Financial planners are increasingly repositioning themselves as asset allocators instead of stock pickers, according to Investment Trends.
The research firm's survey of nearly 1000 financial planners and stockbrokers found about one in four (25%) call themselves wealth managers, while 14% like to be known as investment managers.
The 2018 Margin Lending Adviser Report also found that as high-net-worth investors demand more than just domestic equities advice from stockbrokers, only 33% of brokers will position themselves as stockbrokers to clients in 12 months' time.
The research also found advisers and stockbrokers anticipate significant changes to the products they recommend.

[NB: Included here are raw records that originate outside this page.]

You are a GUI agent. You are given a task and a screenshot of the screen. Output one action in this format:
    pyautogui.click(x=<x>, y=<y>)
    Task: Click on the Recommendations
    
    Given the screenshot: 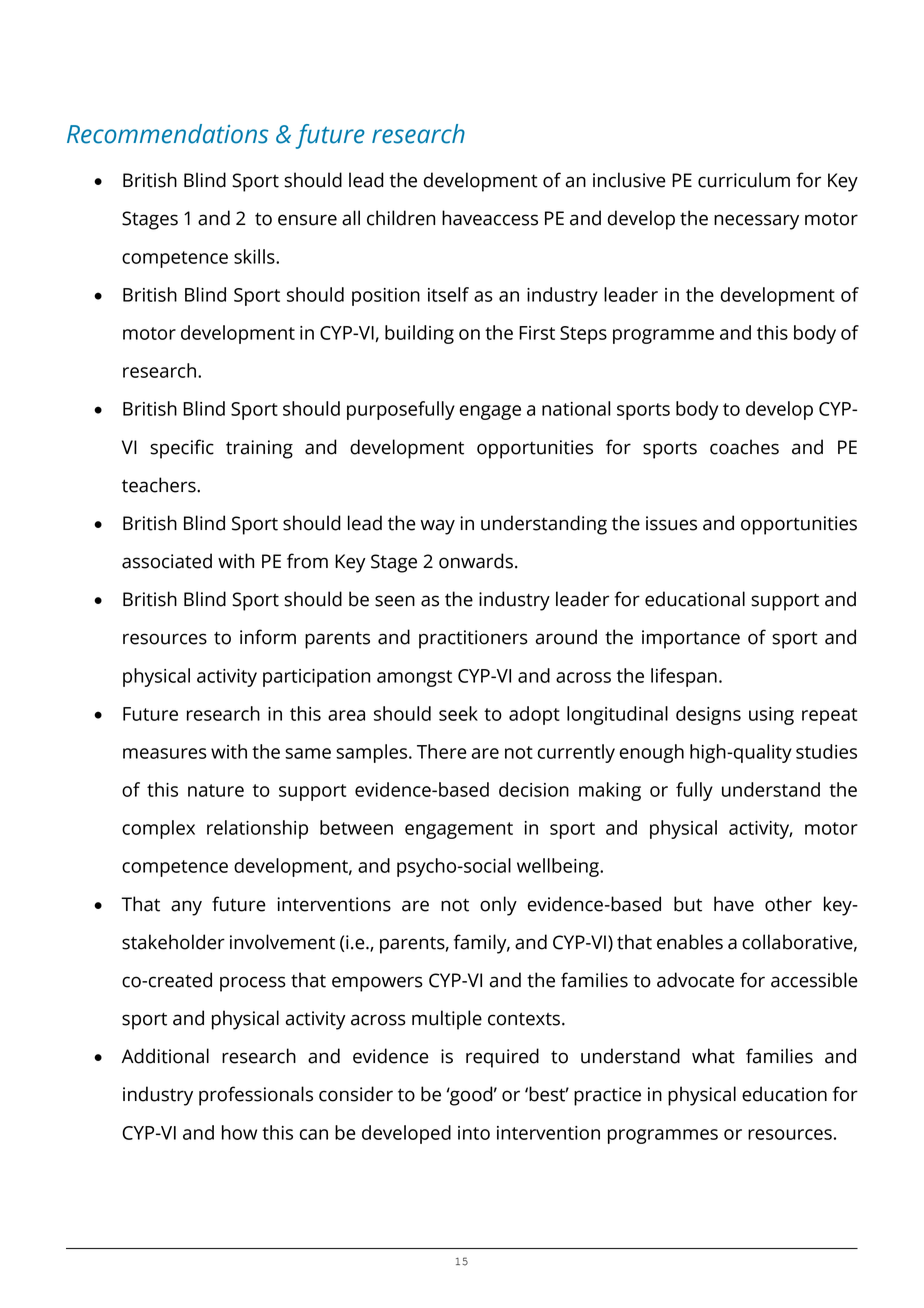 What is the action you would take?
    pyautogui.click(x=167, y=134)
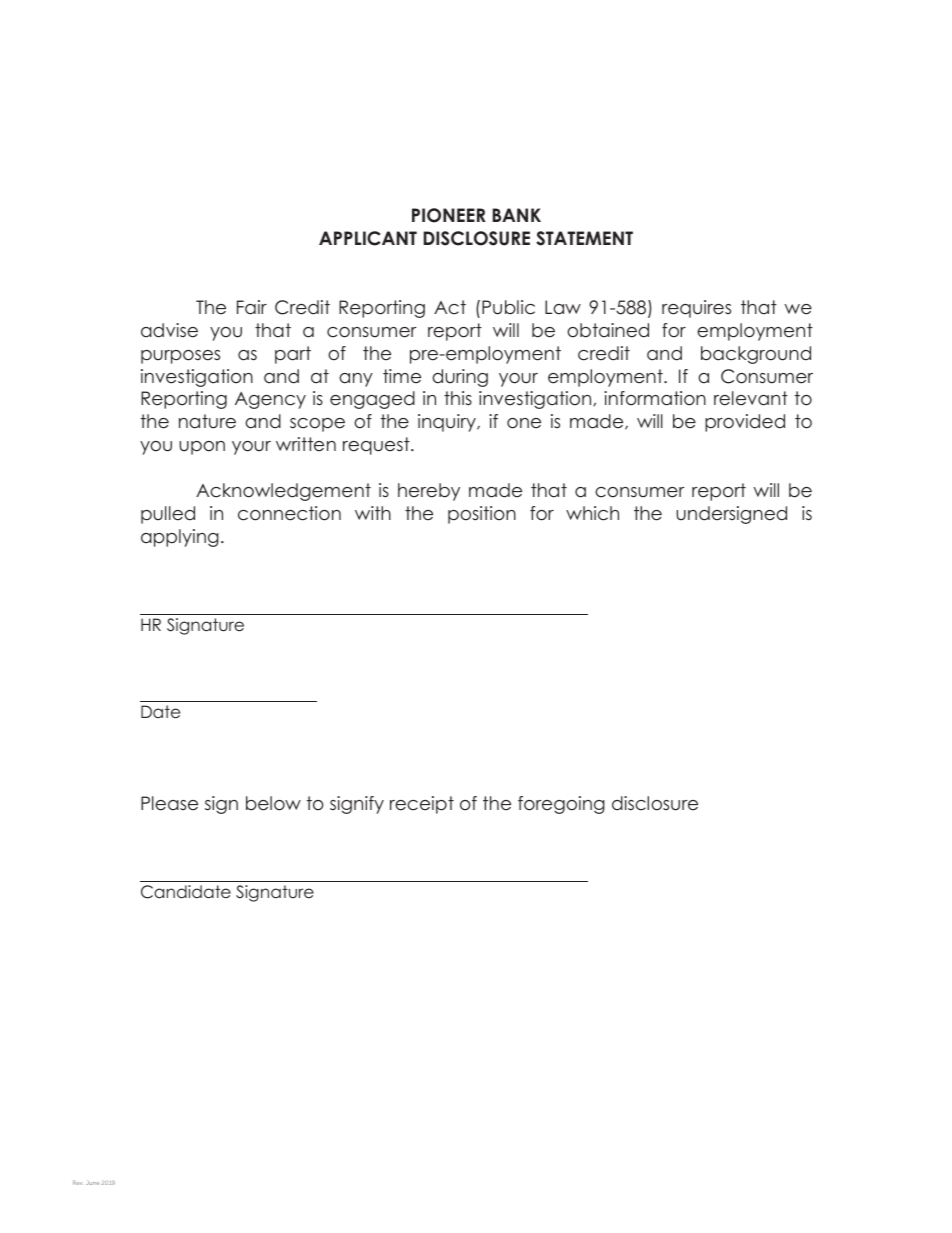 The height and width of the screenshot is (1233, 952). I want to click on Please, so click(169, 803).
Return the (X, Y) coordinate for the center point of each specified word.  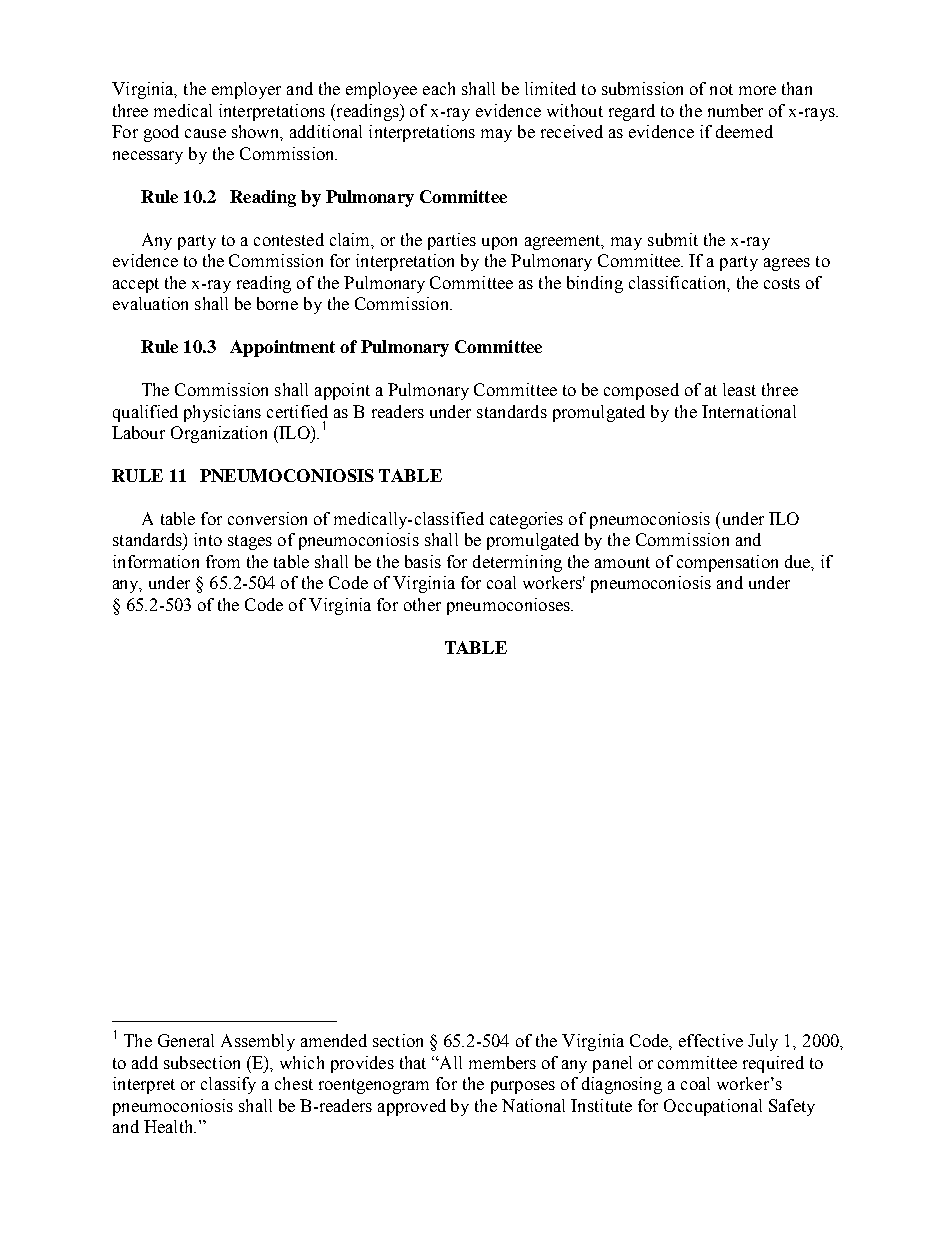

This is a move toward ETFs and managed accounts - solutions that provide diversification, low cost, and require less admin and paperwork, the report said.
"We expect this trend to persist as advisers increasingly prioritise diversification and capital preservation when selecting investments for clients," Investment Trends analyst John Carver said.
The vast majority of stockbrokers (73%) and financial planners (83%) believe gearing is a key investment strategy in clients' portfolios, but is ideally suited to those with assets over $1 million (HNWs); between $250,000 and $1 million in investable assets (affluent clients); and accumulators aged 35-49.
Outside of property, the most popular form of gearing is in shares and funds.
"Despite many advisers recognising the benefits of gearing, enthusiasm for products such as margin lending has declined," Carver said.
"Heightened market volatility has certainly held back many advisers from increasing their gearing advice, and instead we are observing a greater proportion of clients themselves prompting their adviser to use these products in the first place."